What is being asked: Each line of the material below with the word "value" is to be reported.

START Listed records

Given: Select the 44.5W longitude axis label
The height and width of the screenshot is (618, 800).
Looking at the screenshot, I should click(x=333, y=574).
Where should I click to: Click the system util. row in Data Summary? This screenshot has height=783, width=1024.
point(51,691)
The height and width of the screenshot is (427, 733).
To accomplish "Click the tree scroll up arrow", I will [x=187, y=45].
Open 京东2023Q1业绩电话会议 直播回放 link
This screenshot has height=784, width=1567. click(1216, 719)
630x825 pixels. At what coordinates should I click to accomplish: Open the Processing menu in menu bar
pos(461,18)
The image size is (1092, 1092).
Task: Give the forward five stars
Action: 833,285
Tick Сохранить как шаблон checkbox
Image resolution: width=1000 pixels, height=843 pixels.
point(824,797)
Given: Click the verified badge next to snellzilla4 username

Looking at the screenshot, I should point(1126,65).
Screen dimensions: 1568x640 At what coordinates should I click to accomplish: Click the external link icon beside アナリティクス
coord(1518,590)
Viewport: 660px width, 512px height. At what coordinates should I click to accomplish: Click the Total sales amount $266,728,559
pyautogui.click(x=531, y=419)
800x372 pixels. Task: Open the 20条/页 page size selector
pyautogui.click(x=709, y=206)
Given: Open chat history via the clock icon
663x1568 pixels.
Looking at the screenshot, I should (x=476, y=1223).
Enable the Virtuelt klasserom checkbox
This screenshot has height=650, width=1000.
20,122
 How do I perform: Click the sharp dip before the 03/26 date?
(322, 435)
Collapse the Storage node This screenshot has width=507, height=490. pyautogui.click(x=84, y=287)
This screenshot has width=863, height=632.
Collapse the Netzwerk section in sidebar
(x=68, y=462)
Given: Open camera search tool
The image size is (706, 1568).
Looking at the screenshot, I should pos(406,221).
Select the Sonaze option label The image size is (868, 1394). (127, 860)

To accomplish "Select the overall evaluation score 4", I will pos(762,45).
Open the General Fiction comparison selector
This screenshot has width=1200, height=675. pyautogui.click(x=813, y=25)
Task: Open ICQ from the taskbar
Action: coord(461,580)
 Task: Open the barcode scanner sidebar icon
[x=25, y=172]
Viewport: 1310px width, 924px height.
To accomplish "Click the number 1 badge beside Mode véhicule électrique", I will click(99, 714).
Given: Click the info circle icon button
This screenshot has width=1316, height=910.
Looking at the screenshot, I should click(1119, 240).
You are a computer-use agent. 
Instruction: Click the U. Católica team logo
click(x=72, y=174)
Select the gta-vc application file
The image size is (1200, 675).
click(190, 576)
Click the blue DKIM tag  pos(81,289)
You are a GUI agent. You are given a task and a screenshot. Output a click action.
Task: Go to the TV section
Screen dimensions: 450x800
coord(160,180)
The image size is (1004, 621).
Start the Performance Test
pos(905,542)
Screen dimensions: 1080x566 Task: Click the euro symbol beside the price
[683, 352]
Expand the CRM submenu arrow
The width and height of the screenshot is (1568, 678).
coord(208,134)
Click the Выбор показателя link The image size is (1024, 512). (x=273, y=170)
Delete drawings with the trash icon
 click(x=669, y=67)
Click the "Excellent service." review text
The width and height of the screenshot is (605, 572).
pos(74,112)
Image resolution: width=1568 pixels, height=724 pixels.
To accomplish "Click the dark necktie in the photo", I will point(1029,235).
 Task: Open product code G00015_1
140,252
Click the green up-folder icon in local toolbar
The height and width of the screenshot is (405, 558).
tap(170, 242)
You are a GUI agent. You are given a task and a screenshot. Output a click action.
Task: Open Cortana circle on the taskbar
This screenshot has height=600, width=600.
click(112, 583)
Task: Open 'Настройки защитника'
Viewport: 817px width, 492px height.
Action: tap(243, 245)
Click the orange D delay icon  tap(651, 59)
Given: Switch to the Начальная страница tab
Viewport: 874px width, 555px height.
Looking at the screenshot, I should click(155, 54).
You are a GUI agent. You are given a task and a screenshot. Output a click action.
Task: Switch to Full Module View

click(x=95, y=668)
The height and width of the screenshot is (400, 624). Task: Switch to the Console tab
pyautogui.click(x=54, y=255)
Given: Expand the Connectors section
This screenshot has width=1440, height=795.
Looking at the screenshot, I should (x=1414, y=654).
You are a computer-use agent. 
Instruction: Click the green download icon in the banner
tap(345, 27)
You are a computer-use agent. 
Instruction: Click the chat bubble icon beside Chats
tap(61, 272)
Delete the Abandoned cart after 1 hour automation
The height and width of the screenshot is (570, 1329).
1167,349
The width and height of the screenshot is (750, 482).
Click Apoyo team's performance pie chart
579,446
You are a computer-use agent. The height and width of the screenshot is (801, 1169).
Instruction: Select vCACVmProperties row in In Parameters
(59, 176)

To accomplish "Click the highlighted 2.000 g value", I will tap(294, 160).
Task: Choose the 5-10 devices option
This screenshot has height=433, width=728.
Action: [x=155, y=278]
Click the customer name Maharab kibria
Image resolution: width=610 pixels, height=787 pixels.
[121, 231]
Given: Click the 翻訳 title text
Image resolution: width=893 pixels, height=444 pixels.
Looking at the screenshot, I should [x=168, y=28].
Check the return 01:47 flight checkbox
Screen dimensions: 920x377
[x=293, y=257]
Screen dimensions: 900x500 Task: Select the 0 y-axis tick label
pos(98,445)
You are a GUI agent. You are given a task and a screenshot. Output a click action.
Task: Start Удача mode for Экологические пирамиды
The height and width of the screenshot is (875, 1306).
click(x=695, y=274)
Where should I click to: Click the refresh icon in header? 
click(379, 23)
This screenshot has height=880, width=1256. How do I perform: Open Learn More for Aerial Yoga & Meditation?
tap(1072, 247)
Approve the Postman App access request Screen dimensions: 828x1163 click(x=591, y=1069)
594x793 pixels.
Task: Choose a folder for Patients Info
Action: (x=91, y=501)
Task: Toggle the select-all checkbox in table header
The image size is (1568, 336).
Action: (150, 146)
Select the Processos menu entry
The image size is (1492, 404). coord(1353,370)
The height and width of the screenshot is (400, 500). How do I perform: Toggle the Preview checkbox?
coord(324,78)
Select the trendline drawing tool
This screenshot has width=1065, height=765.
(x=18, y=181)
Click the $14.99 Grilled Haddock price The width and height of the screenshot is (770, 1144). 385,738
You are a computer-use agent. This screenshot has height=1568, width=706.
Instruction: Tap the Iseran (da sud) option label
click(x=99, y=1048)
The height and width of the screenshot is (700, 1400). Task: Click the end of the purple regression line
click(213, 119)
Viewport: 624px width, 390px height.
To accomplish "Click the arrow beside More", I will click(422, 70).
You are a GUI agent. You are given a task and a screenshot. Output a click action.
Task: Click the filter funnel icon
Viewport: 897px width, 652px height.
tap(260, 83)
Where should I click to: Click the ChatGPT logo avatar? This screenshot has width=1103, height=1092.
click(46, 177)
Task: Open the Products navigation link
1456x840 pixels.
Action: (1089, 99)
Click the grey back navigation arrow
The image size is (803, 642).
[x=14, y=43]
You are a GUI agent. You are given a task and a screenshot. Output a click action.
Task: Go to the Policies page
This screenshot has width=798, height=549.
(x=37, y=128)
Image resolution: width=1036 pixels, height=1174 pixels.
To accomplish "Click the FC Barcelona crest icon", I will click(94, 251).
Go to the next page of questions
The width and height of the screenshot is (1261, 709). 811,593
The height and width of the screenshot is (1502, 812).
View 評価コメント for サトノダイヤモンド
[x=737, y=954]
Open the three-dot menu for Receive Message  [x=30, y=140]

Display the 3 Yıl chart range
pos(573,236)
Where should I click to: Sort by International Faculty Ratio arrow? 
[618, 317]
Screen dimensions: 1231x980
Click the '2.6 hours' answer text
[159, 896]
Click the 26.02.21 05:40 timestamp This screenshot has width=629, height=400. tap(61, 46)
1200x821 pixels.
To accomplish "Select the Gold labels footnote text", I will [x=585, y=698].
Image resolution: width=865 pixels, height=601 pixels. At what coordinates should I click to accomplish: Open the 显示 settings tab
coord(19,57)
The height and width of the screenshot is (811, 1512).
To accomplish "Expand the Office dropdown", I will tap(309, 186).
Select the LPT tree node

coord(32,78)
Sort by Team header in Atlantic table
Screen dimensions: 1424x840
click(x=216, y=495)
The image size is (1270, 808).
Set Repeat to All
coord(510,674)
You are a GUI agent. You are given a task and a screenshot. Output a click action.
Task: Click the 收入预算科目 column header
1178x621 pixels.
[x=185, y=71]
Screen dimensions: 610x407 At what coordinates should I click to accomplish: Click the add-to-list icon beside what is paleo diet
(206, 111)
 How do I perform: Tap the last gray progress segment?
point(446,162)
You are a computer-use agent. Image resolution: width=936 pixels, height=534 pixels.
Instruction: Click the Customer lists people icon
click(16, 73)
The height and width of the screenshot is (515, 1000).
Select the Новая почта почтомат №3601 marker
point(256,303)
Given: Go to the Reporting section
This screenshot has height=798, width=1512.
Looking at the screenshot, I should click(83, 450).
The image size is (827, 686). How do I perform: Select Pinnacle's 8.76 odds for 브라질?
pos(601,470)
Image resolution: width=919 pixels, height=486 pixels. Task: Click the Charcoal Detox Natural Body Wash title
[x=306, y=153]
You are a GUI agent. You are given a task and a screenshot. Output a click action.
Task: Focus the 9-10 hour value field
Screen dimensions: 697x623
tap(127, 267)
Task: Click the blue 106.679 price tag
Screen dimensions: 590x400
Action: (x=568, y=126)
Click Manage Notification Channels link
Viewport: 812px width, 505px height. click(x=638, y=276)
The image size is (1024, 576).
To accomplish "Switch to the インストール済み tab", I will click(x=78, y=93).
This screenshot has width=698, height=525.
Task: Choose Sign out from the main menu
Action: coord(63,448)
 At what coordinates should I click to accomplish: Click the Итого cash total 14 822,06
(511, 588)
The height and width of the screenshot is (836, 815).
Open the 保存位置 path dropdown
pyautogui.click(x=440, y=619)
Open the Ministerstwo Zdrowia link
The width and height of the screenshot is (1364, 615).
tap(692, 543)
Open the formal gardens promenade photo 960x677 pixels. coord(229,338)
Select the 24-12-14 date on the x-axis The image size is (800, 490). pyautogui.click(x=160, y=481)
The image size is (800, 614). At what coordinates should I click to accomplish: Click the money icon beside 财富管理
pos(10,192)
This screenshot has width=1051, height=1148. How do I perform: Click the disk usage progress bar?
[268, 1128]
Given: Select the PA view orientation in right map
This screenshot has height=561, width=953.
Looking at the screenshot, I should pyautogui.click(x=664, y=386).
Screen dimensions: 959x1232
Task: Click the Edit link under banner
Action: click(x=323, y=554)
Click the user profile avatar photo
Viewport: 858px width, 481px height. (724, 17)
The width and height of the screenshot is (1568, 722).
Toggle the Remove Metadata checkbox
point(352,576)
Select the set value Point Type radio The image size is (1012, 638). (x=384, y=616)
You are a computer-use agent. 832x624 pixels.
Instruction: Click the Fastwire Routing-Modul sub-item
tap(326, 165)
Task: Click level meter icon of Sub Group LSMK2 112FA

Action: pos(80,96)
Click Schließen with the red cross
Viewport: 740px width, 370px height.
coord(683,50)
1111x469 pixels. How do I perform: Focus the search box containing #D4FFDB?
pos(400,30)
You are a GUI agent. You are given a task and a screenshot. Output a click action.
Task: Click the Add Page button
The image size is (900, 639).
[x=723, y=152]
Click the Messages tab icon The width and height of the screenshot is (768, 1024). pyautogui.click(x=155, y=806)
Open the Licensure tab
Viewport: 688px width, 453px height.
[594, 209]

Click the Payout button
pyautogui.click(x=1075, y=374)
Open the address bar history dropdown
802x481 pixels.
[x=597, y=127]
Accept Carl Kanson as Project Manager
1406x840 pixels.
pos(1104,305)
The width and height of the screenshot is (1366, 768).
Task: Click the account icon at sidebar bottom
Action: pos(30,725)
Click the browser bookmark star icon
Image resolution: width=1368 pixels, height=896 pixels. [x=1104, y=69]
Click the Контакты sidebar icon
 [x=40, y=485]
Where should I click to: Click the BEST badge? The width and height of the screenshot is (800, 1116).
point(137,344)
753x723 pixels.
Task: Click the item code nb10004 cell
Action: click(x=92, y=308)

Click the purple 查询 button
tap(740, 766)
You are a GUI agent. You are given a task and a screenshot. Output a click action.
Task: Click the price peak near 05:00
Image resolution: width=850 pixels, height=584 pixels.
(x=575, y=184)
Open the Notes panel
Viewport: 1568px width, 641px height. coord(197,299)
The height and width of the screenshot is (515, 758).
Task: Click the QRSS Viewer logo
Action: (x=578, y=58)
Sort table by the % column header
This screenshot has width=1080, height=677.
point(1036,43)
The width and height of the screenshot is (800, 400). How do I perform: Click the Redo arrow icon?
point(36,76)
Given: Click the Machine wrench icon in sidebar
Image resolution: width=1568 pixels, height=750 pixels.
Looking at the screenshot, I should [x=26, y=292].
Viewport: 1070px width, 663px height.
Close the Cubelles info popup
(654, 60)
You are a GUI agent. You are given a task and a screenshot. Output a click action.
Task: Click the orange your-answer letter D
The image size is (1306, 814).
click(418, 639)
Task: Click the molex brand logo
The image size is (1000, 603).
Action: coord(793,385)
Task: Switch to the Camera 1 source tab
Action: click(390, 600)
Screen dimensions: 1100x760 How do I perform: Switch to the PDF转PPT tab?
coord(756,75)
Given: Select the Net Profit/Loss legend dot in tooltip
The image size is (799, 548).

END Listed records

Answer below:
To accomplish "Click the highlighted 2.000 g value", I will tap(294, 160).
Task: Focus the 9-10 hour value field
Select the set value Point Type radio The image size is (1012, 638). (x=384, y=616)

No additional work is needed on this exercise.